En Occidente las democracias parlamentarias viven momentos de profundo desconcierto. La desafección general de la ciudadanía crece sin remedio, motivada por el abuso de fórmulas y métodos partitocráticos, con estructuras administrativas o funcionariales ajenas a la preocupación e intereses del ciudadano común. Aun así, antes que a prácticas abusivas cuando no simplemente corruptas, el fenómeno quizá responda a la crisis de los idearios que, desde la posguerra, inspiraron una acción política consustancial al modelo de sociedad abierta.

Ocurrió con la socialdemocracia, víctima hoy de la bancarrota y la acreditada inviabilidad del Estado del bienestar, desde la voracidad de sus políticas fiscales, unida a la hipertrofia de aparatos burocráticos al servicio de fines asistenciales ilimitados, incluso en situación de quiebra de las finanzas públicas. Pero ha ocurrido también con el ideario conservador que identificaba políticamente a las clases medias, desdibujado a raíz de estrategias centristas o liberales, sumisas no menos que plegadas a la hegemonía política de la socialdemocracia a lo largo del último medio siglo. Conservadurismo, en definitiva, que renunció a sus señas de identidad, a su programa y verdadero espacio político.

Más allá de las formas teatrales de un populismo que se convierte en excusa para la descalificación interesada no ya de la izquierda, sino de sectores liberal-centristas que comparten la misma base sociológica y electoral, hay lugar para lo propiamente conservador, aun dentro de la marea gregaria y socializadora que se impone por doquier, a remolque de la demografía o el progreso tecnológico.

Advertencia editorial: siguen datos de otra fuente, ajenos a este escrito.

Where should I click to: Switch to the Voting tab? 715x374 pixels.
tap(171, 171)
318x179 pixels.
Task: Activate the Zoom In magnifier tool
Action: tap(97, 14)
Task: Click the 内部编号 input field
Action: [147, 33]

Mas acotarlo obliga a definir con precisión los grandes ejes de una doctrina que, en la fidelidad al Estado de derecho y a un sistema de libertades, pasará por la defensa de tres valores irrenunciables, así la propiedad privada, la familia y el imperio de la ley, precisamente todo aquello que una izquierda radicalizada debido al fracaso de la socialdemocracia y su siempre zigzagueante proyecto, al menos teniendo en cuenta sus nada recomendables orígenes, ataca desde un designio estatista, contrario a la autonomía de la persona y la libertad individual.